Copy out every line of the items below word for word, leaving out the pictures.
^^^^^^^^^^^^^^^^
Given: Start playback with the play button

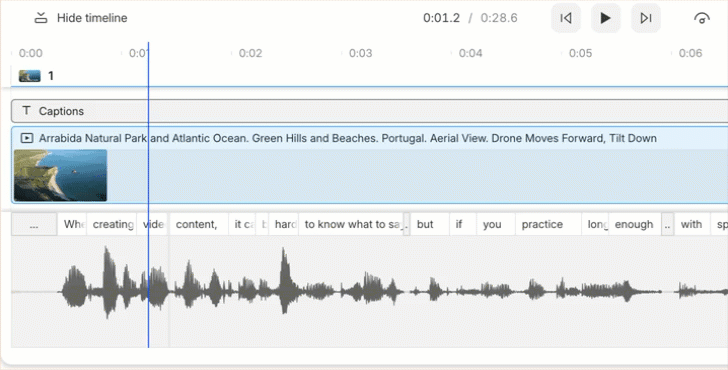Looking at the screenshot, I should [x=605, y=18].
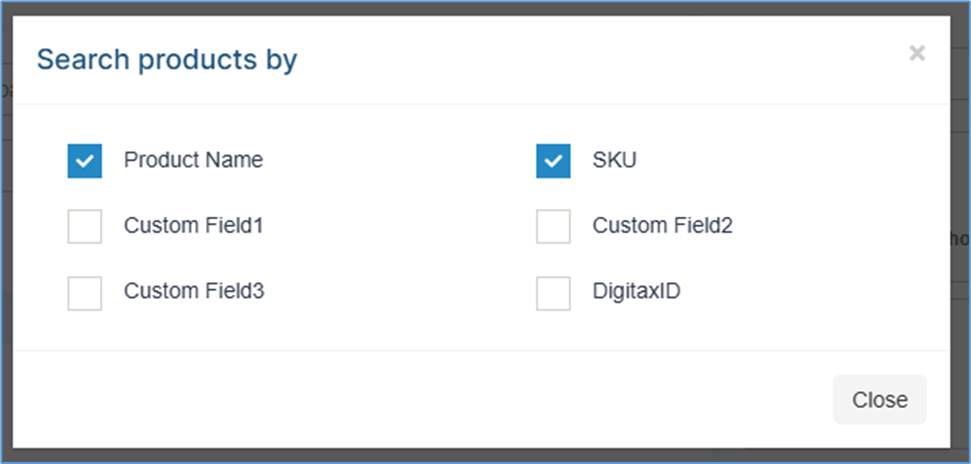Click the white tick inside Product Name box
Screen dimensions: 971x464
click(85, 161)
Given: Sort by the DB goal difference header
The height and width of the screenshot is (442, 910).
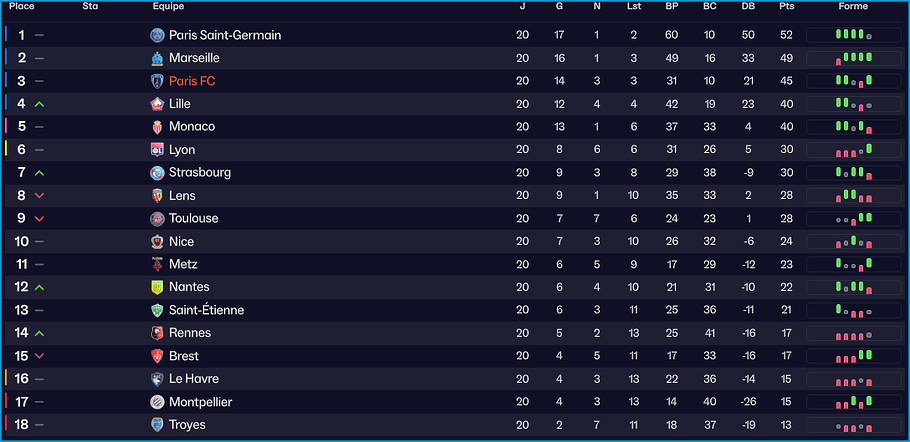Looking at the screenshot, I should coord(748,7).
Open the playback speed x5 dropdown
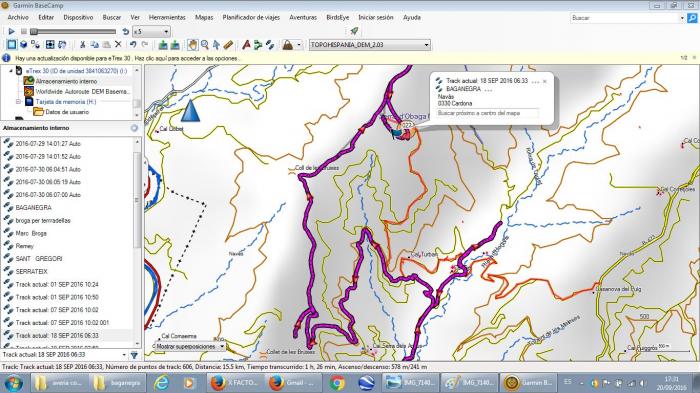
^^^^^^^^^^^^^^^^
Solution for this exercise »
Given: Start playback with the play button

Looking at the screenshot, I should [x=605, y=18].
Click the white tick inside Product Name box
Screen dimensions: 971x464
click(85, 161)
Given: Sort by the DB goal difference header
The height and width of the screenshot is (442, 910).
Looking at the screenshot, I should coord(748,7).
Open the playback speed x5 dropdown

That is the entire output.